The proposal to subject such products to a sin tax – proposed by India’s Chief Economic Advisor – was done so because it is acknowledged that sugar sweetened beverages such as Coca-Cola, Maaza, Thums Up, Sprite, Fanta and the likes – cause more harm than good due to the excessive sugar content in these products.
One 330 ml can or bottle of Sprite in India contains 10 teaspoons of sugar, or 40 grams of sugar according to Coca-Cola. The sugar content of just one can of Sprite exceeds the daily added sugar intake recommended by the American Heart Association, which recommends 6 teaspoons of added sugar for women and 9 teaspoons for men per day.
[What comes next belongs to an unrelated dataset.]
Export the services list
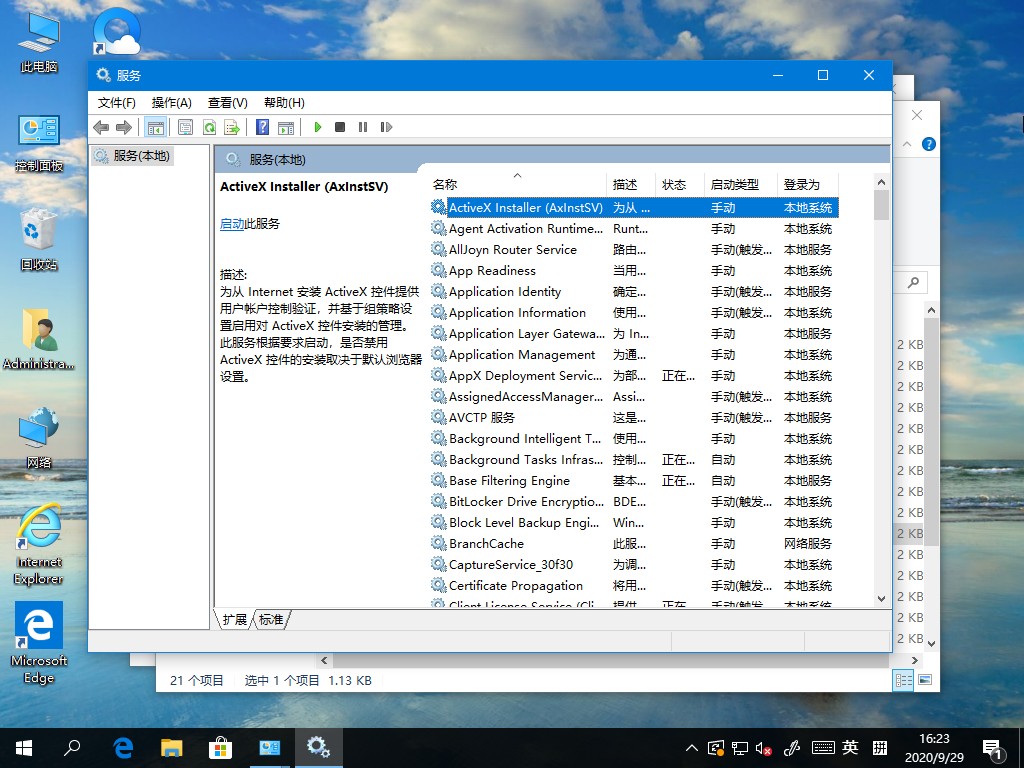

In April 2016, a group of public health professionals from around the world signed a statement in support of the proposed sin tax in India, noting that, “Taxing sugar-sweetened beverages in ways similar to tobacco is a positive step forward to protect the public health interests of all Indians.”
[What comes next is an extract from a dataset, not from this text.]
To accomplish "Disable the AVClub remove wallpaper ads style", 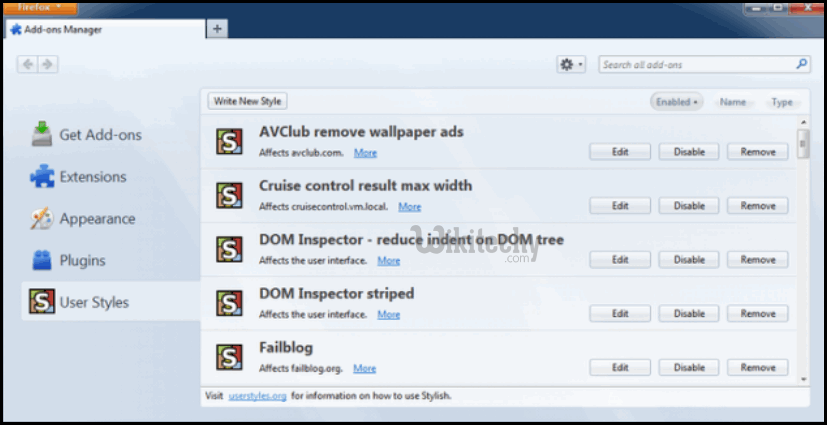I will (689, 152).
Unsafe Coca-Cola Sparked Creation of FSSAI
The partnership between FSSAI and Coca-Cola is even more troubling because the existence of FSSAI came about as the result of a Joint Parliamentary Committee report confirming the presence of high levels of pesticides in Coca-Cola and other beverages in India – which were initially reported in 2003 by the Centre for Science and Environment.
The investigation into the presence of high levels of pesticides in Coca-Cola and other beverages in India found a failure of the regulatory mechanism in India and the FSSAI was established to regulate food safety after the consolidation of various food safety laws in the country.
FSSAI Tasked With Developing Regulations to Ban Coca-Cola and Junk Food in Schools
The FSSAI has also been put in charge by the Delhi High Court to develop regulations to ban junk food in schools and a 50 meter radius – foods high in fat, sugar and salt (HFSS) – which includes Coca-Cola products.
The Court’s orders, issued in March 2015, were passed primarily to protect children’s health by removing access to harmful products like Coca-Cola, came as the result of public interest litigation filed by the Delhi- based Uday Foundation in December 2010 which had sought an immediate ban on junk food and carbonated drinks in schools and a 500 yard radius.
Over 18,000 CBSE-Affiliated Schools Ban Coca-Cola Due To Health Concerns
In August 2015, a committee set up by the Ministry of Child and Women’s Development also called for a ban on junk food, including sugar sweetened beverages in Indian schools, recognizing the “growing problems of obesity in children and its relationship with consumption of junk food.”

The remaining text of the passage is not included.